Dustin Hoffman Gets Teary-Eyed Discussing Perceptions of Female Beauty

Dustin Hoffman added “Internet darling” to his long and illustrious resume today, when a 2012 interview (see video above) with the American Film Institute surfaced, in which the Oscar-winning actor gets tearful when discussing personal revelations that occurred during the filming of his classic 1982 film Tootsie.

During the interview, Hoffman, now 75, notes he didn’t want to make Tootsie – in which an out of luck actor poses as a woman to get work – unless the make-up crew could make him look believable as a female. Once that was accomplished, Hoffman said his attention turned to making himself look like a beautiful woman. After being told he could only be made so beautiful, it hit him.

“I said ‘I have to make this picture…because I think I am an interesting woman when I look at myself on screen. And I know that if I met myself at a party, I would never talk to that character because she doesn’t fulfill physically the demands that we’re brought up to think women have to have in order to ask them out.’”

Hoffman, clearly fighting back tears, went on to lament that, “There’s too many interesting women I [haven’t]…had the experience to know in this life because I have been brainwashed.”

The three-minute clip, unearthed and posted online today, became an immediate viral hit.
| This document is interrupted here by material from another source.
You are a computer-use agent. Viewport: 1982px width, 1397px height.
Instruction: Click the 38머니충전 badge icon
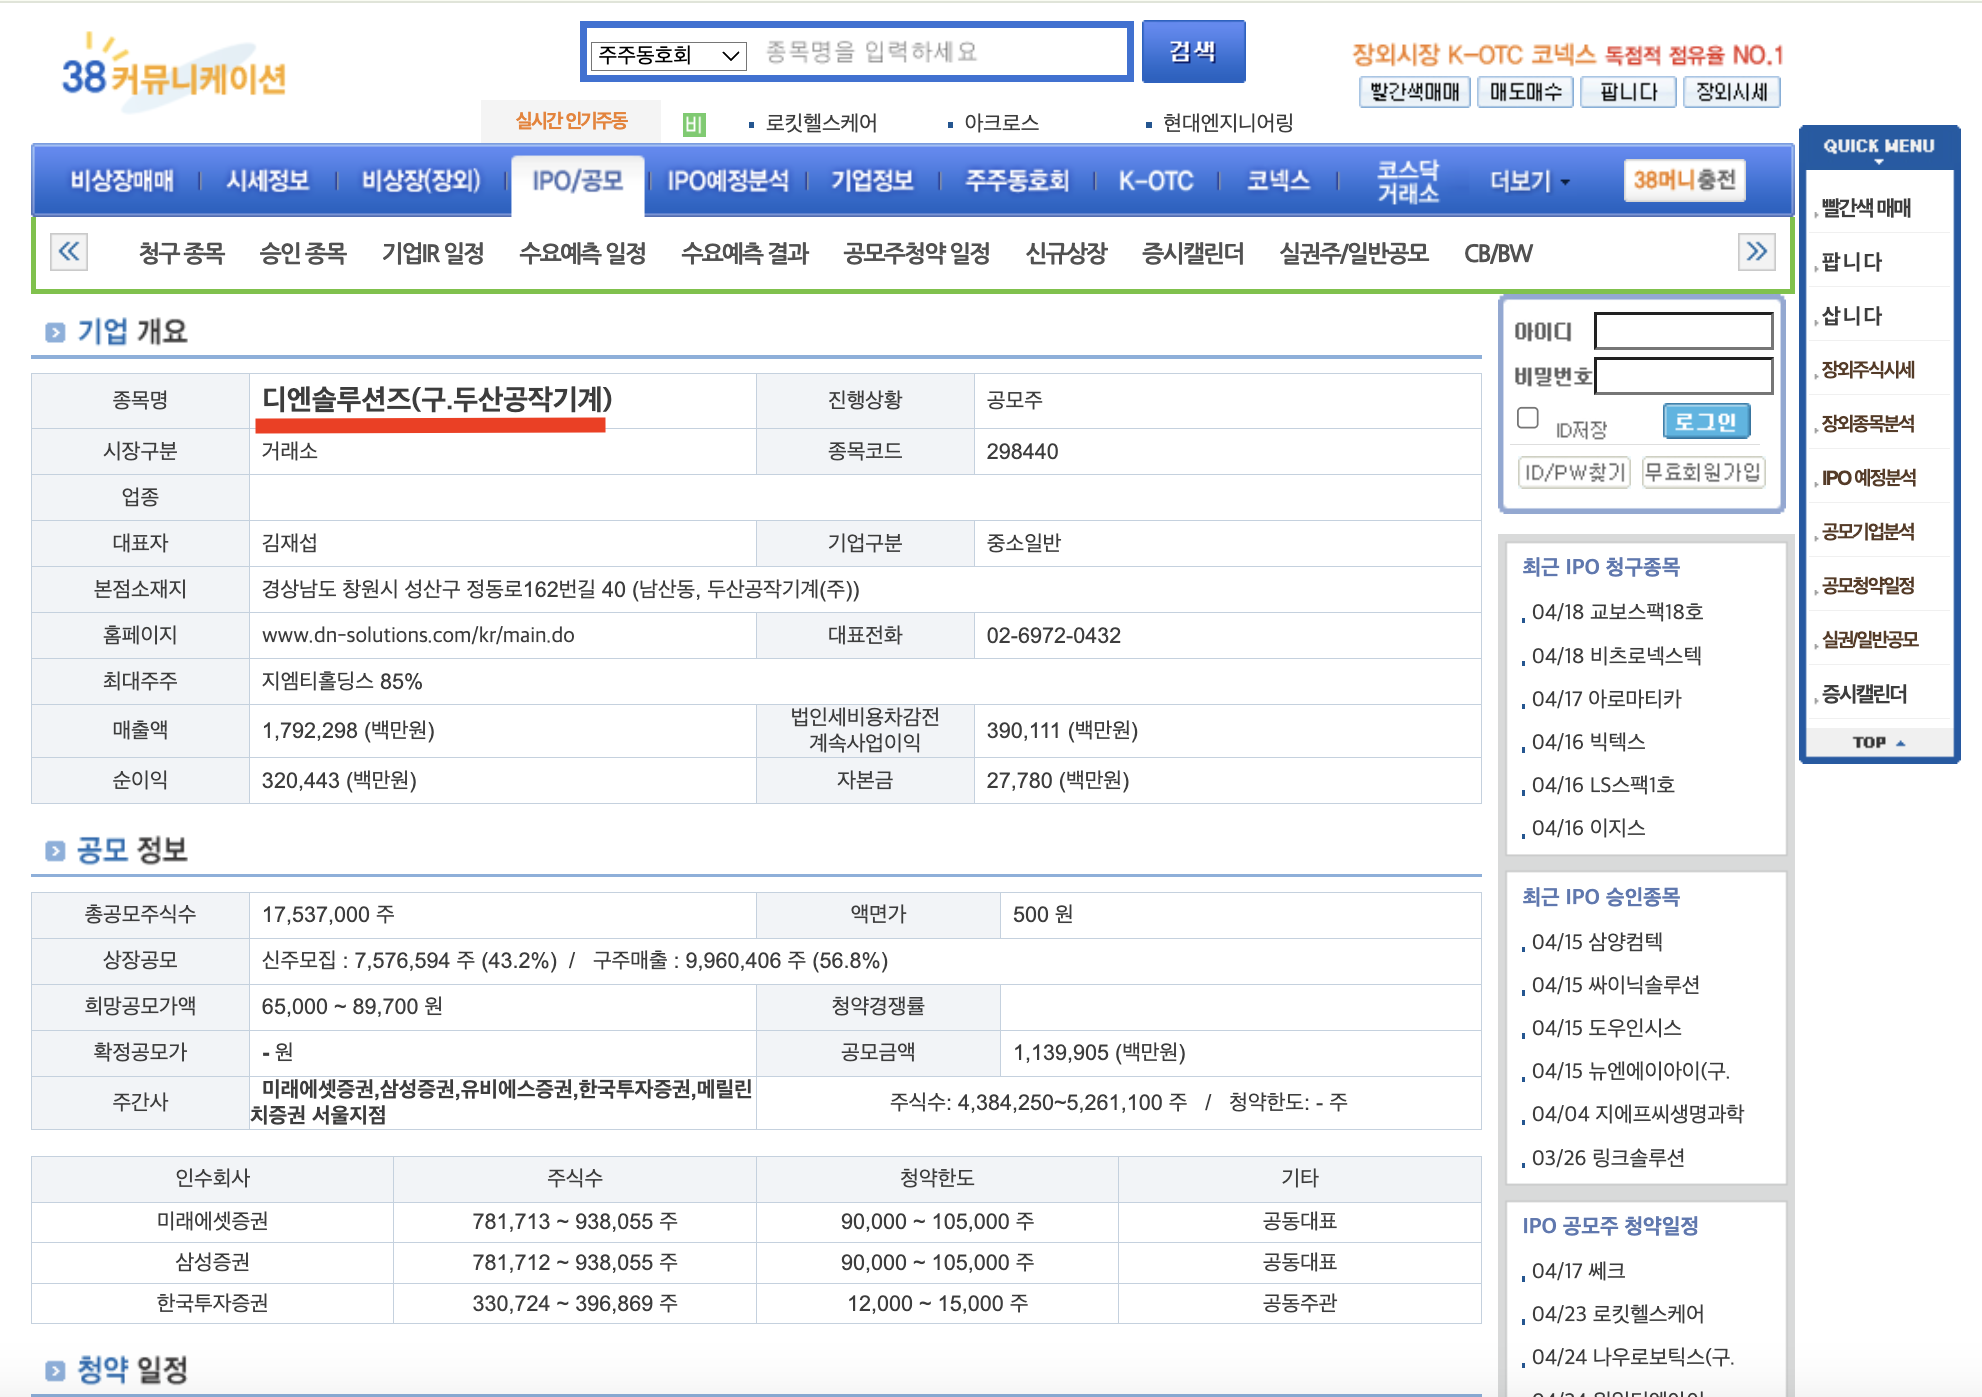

Journalist Autumn Whitefield-Madrano of The New Inquiry suggests the reason the video touched such a nerve is, “We see him have the experience that for many women runs the course of a lifetime: recognition that beauty is not a meritocracy… that feeling that we should be beautiful—not out of some sense of womanly duty, or media pressure or any of that crap, but out of the fact of being a woman—well, that’s hard to shed.”

In an odd coincidence, when Hoffman, years ago, first decided he wanted to pursue acting as a career, it was his own aunt who warned him, “You can’t be an actor. You are not good-looking enough.”